Reducing losses in transformers - reducing operating costs

Introduction

 Until the 60s with transformer design strive to meet the specification requirements with a minimum transformer cost... For large transformers, the main thing was to limit the mass and overall dimensions to values determined by transport restrictions. At the same time, they tried to increase the magnetic flux density in the core, requiring manufacturers of electrical steel to manufacture steel that allows the transformer to operate at high induction with a minimum increase in losses and noise level.

At the end of the 60s, consumers of electrical energy realized the importance of full transformer cost and began to include the capitalized cost of losses in the tenders of transformer manufacturers' bids. However, the cost of losses was relatively low, and therefore there was no strict requirement to manufacture equipment with very low losses.

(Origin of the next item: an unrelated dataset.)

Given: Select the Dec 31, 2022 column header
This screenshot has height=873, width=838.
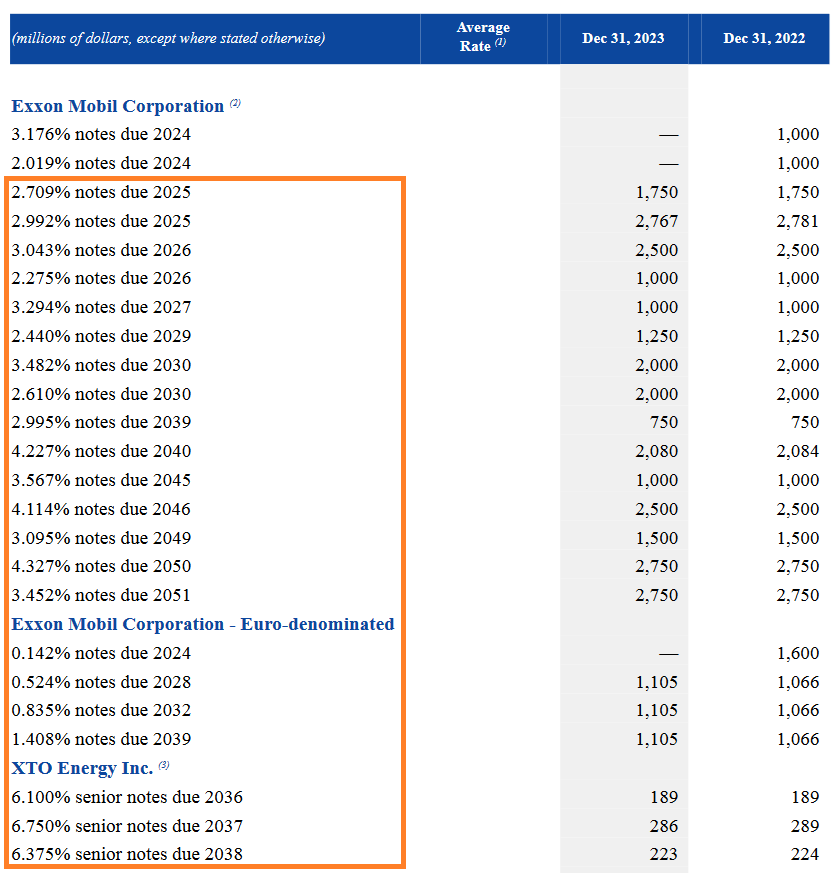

During the 70s, the cost of oil increased by about an order of magnitude, which led to an increase in the cost of other fuels and energy. The capitalized cost of losses increased accordingly.
Since then, the cost of energy, as well as the capitalized cost of waste, has continued to rise. There is no reason to believe that their value may significantly decrease in the future.
Therefore, it is objectively required when designing to achieve the lowest losses.

    Order a transformer now!

Reduction of losses

Losses in transformers

During the operation of the transformer, losses occur, which consist of no-load losses arising from the magnetization reversal of the amorphous steel of the core, and load losses, which are the sum of losses in the copper of the windings and additional losses in the walls of the tank and other metal parts caused by the leakage flux.

 The rise in energy costs has stimulated a reduction in both no-load losses and load losses, the latter especially in generator and other transformers with a high load factor. Over the past 30 years, transformer losses have been reduced by an average of 50%.

No-load losses

 In the 1950s, the previously used hot rolled steel was replaced by cold rolled steel having an oriented grain (domain) structure. Cold rolled steel has a high magnetic permeability and low magnetic flux losses in the longitudinal direction, i.e. in the direction of rolling. Over the past 30 years, there has been a significant improvement in performance and cold rolled steel, which has been driven by an increase in the capitalized cost of losses.

 With an increase in the capitalized value of the load losses, it is advisable to increase the induction in order to reduce the number of winding turns and thus the load losses. Therefore, it became necessary to create a steel capable of operating in transformers at relatively high values of induction at low specific losses.

The reduction in idle losses was due to three factors:

- the use of improved steel grades;

- improving the technology of manufacturing the magnetic system and, especially, cutting steel;

- improving the design of the core, and, above all, the joints of the sheets sleeps.

 Since the introduction of grain oriented transformer steel on the market, its quality has continuously improved and achieved impressive results.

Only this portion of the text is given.